Researchers from North Carolina State University and Samsung Electronics have found a way to boost the speed of computer applications by more than 9 percent.
Computers store all data to be manipulated off-chip in main memory (aka RAM), data required regularly by the processor is also temporarily stored in a die-stacked DRAM (Dynamic Random Access Memory) cache that allows the data to be retrieved more quickly.
This data is stored in large blocks, or macro-blocks, that allows the processor to locate the data it needs, but means additional, unwanted data contained in the macro-blocks is also retrieved, wasting time and energy.
By getting the cache to learn over time the specific data from each macro-block the processor requires, researchers from Samsung and NC State were able to improve the efficiency of data retrieval in a couple of ways.
Firstly, it speeds up data retrieval by allowing the cache to compress the macro-block so it only contains the relevant data and, secondly, the compressed macro-blocks free up space in the cache for other data the processor is more likely to need.

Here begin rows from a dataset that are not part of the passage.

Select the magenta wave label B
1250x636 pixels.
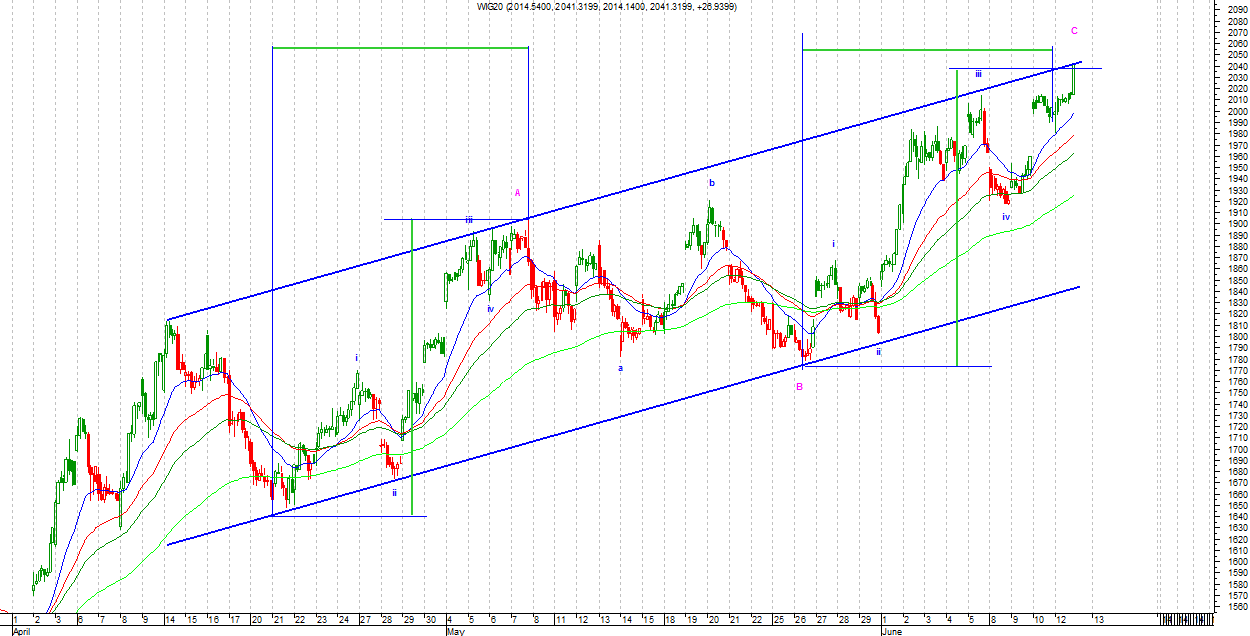pyautogui.click(x=799, y=387)
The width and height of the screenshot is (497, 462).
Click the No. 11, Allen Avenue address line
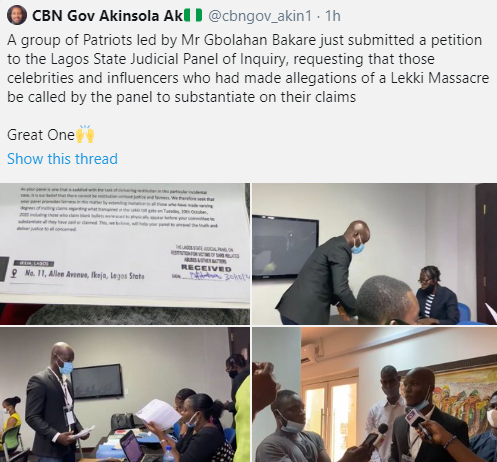click(x=85, y=274)
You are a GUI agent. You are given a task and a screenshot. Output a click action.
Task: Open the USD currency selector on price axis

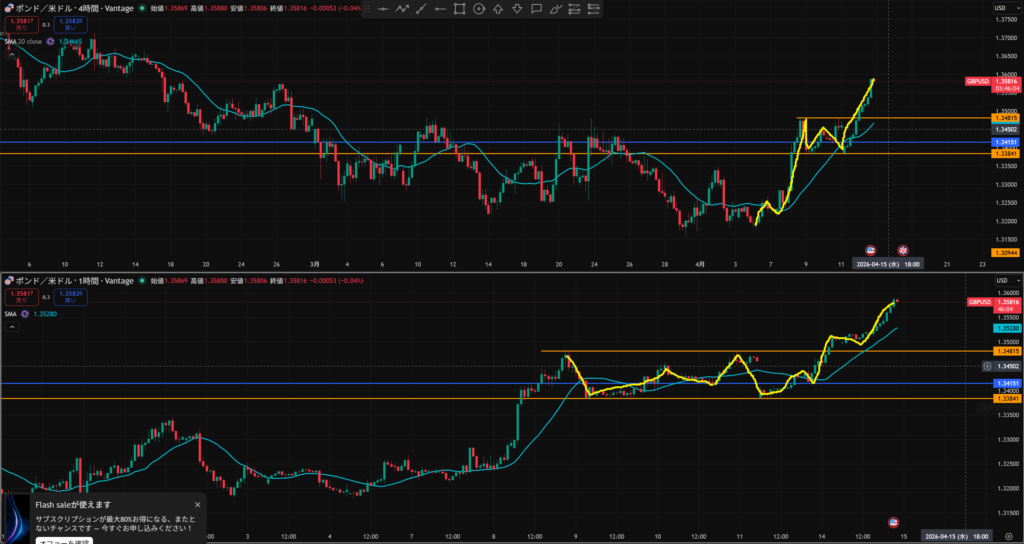(999, 8)
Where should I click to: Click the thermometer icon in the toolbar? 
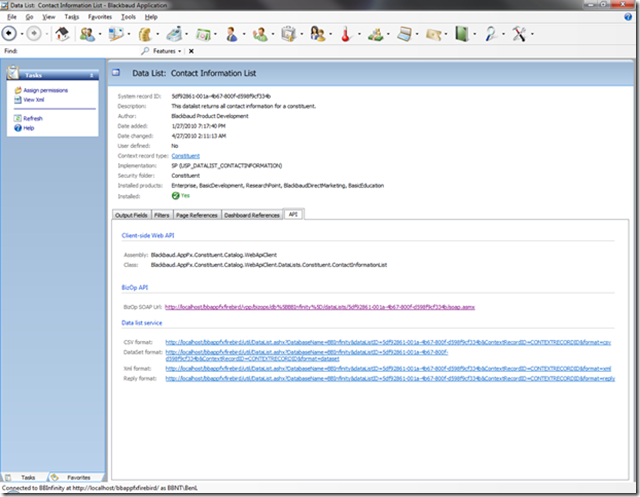pyautogui.click(x=346, y=33)
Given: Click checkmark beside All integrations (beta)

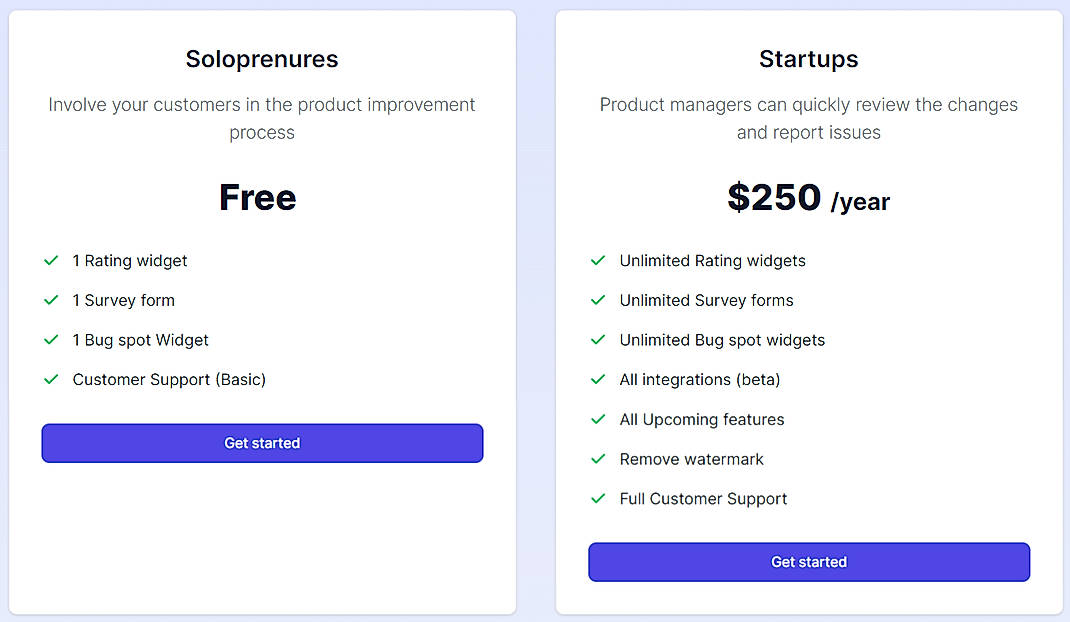Looking at the screenshot, I should click(598, 380).
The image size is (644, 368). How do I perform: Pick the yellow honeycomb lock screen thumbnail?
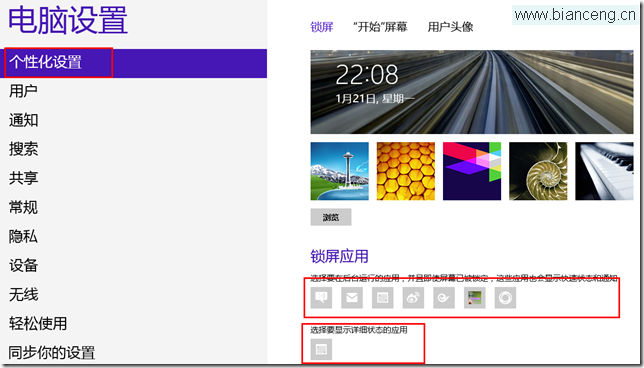(x=406, y=171)
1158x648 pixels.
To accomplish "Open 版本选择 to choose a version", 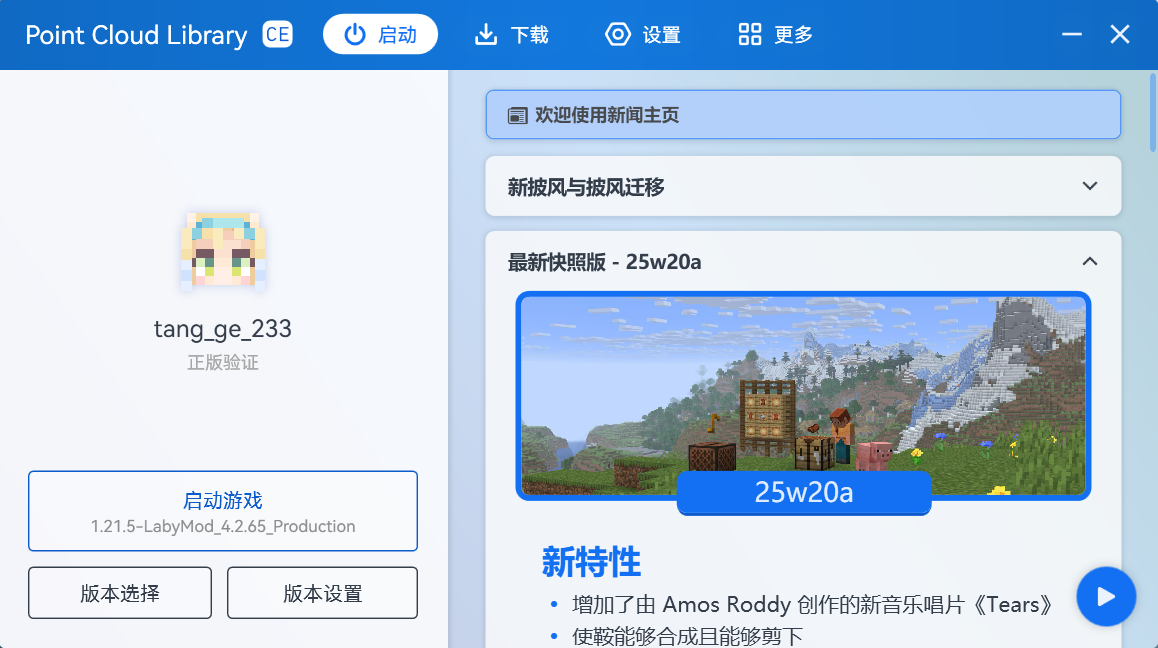I will (120, 593).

The researchers tested this approach, called Dense Footprint Cache, in a processor and memory simulator.
After running 3 billion instructions for each application tested through the simulator, the researchers found that the Dense Footprint Cache sped up applications by 9.5 percent compared to state-of-the-art competing methods for managing die-stacked DRAM. Dense Footprint Cache also used 4.3 percent less energy. It also significantly reduced the incidence of last-level cache (LLC) misses.
The team will present its paper (PDF) on DFC at the International Symposium on Memory Systems being held in Washington DC from Oct 3-6.